CosmoNote as a client-side web application that displays SVG (scalable vector graphics) images synchronized with audio signals and allows custom annotations from users. This is how it works:

Preparing the Music Data

The process of uploading Music Data to CosmoNote follows a process where the team has to prepare a series of files, formatted in a specific way.

MIDI data

A standard MIDI file (.mid) is first converted to the JSON format using a Python script that extracts the instructions for note numbers, note onsets, velocity values, and pedal information. The JSON file will facilitate the visualization of these data on a web page.

Audio data

Stereo audio files (.wav) are recorded for each MIDI file with the Bosendorfer piano sampled at 44.1kHz with 24 bits per sample. The recording process brings two issues to be solved: a) The perceived loudness across pieces can be different, and b) the size the original files, approximately 15 MB per minute is too big for the web.

We use the FFMPEG-normalize tool and obtain compressed 160kbps EBU-23dB normalized mp3 files that are loaded quicker and are compatible with most browsers.

Music features

Music features are computed using algorithms that extract acoustic features from the audio and other descriptors from MIDI files (more on this in future Lessons). These are saved as csv files that have time samples that correspond to

Database and server

CosmoNote uses a CouchDB database in a server managed by IRCAM.

CouchDB was chosen because it works well with web applications by supporting HTTP for requests (thus avoiding database drivers) and using JSON for data storage. To get all the data from the server to the client, CosmoNote uses PouchDB, which makes it run as a local application that runs directly in the user's browser.

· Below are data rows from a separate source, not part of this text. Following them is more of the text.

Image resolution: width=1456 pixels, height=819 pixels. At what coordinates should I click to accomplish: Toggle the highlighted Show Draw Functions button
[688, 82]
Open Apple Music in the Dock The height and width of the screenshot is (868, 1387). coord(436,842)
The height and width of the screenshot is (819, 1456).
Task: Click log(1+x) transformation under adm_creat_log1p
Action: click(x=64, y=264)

Seeing and Hearing the Music

Visualization

The data visualization is done entirely using D3.js, a highly customizable, SVG-based visualization library for creating graphs using a wide variety of data. D3 takes the input JSON data and displays programatically, giving the user full control of what they see (more on next Lesson: Using CosmoNote).

Beyond visuals, D3 also handles any type of user interaction that the underlying browser supports, an important consideration for asking our citizen scientists to create annotations.